(Dataset entries)
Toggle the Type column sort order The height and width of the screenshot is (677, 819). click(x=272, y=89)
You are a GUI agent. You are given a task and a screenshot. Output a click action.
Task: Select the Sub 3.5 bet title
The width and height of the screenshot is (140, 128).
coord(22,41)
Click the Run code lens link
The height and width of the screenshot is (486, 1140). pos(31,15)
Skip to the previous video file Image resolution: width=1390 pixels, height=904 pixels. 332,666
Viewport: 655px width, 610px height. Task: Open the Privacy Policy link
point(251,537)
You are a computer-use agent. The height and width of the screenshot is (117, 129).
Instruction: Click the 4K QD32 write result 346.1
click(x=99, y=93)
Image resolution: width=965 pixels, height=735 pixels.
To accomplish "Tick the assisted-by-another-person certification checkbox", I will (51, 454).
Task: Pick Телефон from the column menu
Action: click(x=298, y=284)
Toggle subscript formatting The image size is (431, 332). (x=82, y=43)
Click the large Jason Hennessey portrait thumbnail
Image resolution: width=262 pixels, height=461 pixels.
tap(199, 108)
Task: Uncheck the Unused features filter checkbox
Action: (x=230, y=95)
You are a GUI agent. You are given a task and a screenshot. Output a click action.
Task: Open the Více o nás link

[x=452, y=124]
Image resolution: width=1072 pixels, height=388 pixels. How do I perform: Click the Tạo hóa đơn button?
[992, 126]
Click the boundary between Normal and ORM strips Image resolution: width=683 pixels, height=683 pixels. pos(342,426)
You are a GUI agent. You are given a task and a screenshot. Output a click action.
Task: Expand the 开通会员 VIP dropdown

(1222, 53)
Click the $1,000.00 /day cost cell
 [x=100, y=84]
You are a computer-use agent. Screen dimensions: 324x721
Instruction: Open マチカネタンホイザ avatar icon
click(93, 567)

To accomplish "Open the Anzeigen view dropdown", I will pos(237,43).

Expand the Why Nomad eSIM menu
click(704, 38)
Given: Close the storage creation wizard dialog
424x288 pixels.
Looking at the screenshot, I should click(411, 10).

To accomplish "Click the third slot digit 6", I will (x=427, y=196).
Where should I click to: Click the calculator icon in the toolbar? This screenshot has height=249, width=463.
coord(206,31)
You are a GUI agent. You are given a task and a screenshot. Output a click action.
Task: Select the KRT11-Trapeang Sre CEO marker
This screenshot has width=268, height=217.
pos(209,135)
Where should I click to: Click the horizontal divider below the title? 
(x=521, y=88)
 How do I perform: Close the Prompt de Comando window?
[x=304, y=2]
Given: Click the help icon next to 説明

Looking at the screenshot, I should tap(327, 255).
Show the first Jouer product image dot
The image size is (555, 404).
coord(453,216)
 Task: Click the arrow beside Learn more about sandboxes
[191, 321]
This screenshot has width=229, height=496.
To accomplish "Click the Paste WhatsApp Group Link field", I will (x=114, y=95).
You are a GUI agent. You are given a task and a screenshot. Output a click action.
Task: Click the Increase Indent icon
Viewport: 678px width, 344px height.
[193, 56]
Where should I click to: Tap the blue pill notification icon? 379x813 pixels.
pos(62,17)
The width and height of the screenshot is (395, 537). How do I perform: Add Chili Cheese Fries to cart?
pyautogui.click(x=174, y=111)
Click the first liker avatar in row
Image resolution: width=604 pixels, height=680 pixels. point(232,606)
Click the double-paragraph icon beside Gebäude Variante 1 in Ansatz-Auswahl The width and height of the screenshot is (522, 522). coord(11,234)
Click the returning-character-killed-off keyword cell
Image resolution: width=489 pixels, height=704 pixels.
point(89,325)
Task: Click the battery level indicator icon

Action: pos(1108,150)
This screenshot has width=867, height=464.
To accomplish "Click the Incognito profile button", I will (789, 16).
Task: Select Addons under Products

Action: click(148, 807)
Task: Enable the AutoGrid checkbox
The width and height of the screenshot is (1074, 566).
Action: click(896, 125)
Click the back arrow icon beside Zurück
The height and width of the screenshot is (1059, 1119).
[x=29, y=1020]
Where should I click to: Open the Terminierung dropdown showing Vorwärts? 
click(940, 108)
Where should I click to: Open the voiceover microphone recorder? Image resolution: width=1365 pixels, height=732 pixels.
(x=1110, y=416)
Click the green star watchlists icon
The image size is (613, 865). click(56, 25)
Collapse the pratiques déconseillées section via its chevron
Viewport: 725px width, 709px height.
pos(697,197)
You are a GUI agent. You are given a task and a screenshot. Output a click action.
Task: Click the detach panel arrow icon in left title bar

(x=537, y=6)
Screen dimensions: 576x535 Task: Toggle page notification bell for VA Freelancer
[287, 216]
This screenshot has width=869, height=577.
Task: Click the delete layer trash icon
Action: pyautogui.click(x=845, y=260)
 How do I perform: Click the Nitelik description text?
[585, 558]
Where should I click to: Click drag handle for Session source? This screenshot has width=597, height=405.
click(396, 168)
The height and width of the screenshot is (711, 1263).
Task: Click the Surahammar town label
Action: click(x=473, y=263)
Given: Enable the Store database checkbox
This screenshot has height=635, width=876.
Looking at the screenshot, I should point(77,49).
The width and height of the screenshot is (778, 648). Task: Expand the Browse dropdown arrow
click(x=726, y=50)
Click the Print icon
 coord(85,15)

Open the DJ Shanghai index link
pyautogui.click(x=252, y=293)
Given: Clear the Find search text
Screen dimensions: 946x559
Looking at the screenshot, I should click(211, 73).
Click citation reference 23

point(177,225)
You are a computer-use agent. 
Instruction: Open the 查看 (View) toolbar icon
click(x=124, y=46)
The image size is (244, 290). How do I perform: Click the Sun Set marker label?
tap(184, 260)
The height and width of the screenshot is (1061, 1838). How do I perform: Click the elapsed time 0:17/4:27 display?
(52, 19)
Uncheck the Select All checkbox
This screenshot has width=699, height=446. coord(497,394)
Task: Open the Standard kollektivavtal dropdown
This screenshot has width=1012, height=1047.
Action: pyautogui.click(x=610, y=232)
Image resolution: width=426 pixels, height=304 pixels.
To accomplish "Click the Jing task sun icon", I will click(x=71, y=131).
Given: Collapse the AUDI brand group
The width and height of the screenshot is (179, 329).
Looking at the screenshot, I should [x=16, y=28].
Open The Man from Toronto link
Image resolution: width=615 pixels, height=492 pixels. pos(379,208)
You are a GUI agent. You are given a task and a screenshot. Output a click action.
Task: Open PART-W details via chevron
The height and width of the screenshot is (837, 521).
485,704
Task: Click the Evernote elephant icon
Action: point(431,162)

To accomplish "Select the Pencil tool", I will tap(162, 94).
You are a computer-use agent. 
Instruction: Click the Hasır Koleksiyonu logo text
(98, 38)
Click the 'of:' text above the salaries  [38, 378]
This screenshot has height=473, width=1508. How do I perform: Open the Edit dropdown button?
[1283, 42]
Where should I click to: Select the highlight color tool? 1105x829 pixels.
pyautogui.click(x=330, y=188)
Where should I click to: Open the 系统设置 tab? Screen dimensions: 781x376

About this exercise — Tally up how many lines in the records contain the string "computer". Answer with that figure only.

Solution for this task — 4